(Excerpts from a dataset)
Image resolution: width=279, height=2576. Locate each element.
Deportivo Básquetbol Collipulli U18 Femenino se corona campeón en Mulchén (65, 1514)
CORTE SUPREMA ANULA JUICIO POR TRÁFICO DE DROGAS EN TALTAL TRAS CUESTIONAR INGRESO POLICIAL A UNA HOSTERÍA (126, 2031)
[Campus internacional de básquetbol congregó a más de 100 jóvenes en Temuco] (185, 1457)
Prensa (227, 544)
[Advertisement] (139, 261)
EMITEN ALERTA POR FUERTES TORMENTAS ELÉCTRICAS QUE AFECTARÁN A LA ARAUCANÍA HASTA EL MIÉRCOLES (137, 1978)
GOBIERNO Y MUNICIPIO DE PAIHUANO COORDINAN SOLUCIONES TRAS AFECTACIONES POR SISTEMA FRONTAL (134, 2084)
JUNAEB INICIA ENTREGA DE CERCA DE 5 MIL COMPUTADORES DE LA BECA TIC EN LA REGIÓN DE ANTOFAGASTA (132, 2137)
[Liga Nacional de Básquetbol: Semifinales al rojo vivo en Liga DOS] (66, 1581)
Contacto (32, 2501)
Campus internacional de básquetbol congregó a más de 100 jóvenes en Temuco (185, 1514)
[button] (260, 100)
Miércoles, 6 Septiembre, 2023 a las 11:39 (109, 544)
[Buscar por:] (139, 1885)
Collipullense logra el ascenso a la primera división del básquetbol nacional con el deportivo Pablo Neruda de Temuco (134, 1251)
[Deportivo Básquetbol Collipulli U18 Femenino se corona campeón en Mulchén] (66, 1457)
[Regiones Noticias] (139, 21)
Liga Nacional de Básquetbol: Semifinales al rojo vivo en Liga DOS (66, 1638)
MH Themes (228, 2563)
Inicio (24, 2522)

• WORK TO BE COMPLETED:
All the entries must be retyped exactly.

• WRITTEN ANSWER:
Image resolution: width=279, height=2576. Locate each element.
Deportivo Básquetbol Collipulli U18 Femenino se corona campeón en Mulchén (65, 1514)
CORTE SUPREMA ANULA JUICIO POR TRÁFICO DE DROGAS EN TALTAL TRAS CUESTIONAR INGRESO POLICIAL A UNA HOSTERÍA (126, 2031)
[Campus internacional de básquetbol congregó a más de 100 jóvenes en Temuco] (185, 1457)
Prensa (227, 544)
[Advertisement] (139, 261)
EMITEN ALERTA POR FUERTES TORMENTAS ELÉCTRICAS QUE AFECTARÁN A LA ARAUCANÍA HASTA EL MIÉRCOLES (137, 1978)
GOBIERNO Y MUNICIPIO DE PAIHUANO COORDINAN SOLUCIONES TRAS AFECTACIONES POR SISTEMA FRONTAL (134, 2084)
JUNAEB INICIA ENTREGA DE CERCA DE 5 MIL COMPUTADORES DE LA BECA TIC EN LA REGIÓN DE ANTOFAGASTA (132, 2137)
[Liga Nacional de Básquetbol: Semifinales al rojo vivo en Liga DOS] (66, 1581)
Contacto (32, 2501)
Campus internacional de básquetbol congregó a más de 100 jóvenes en Temuco (185, 1514)
[button] (260, 100)
Miércoles, 6 Septiembre, 2023 a las 11:39 (109, 544)
[Buscar por:] (139, 1885)
Collipullense logra el ascenso a la primera división del básquetbol nacional con el deportivo Pablo Neruda de Temuco (134, 1251)
[Deportivo Básquetbol Collipulli U18 Femenino se corona campeón en Mulchén] (66, 1457)
[Regiones Noticias] (139, 21)
Liga Nacional de Básquetbol: Semifinales al rojo vivo en Liga DOS (66, 1638)
MH Themes (228, 2563)
Inicio (24, 2522)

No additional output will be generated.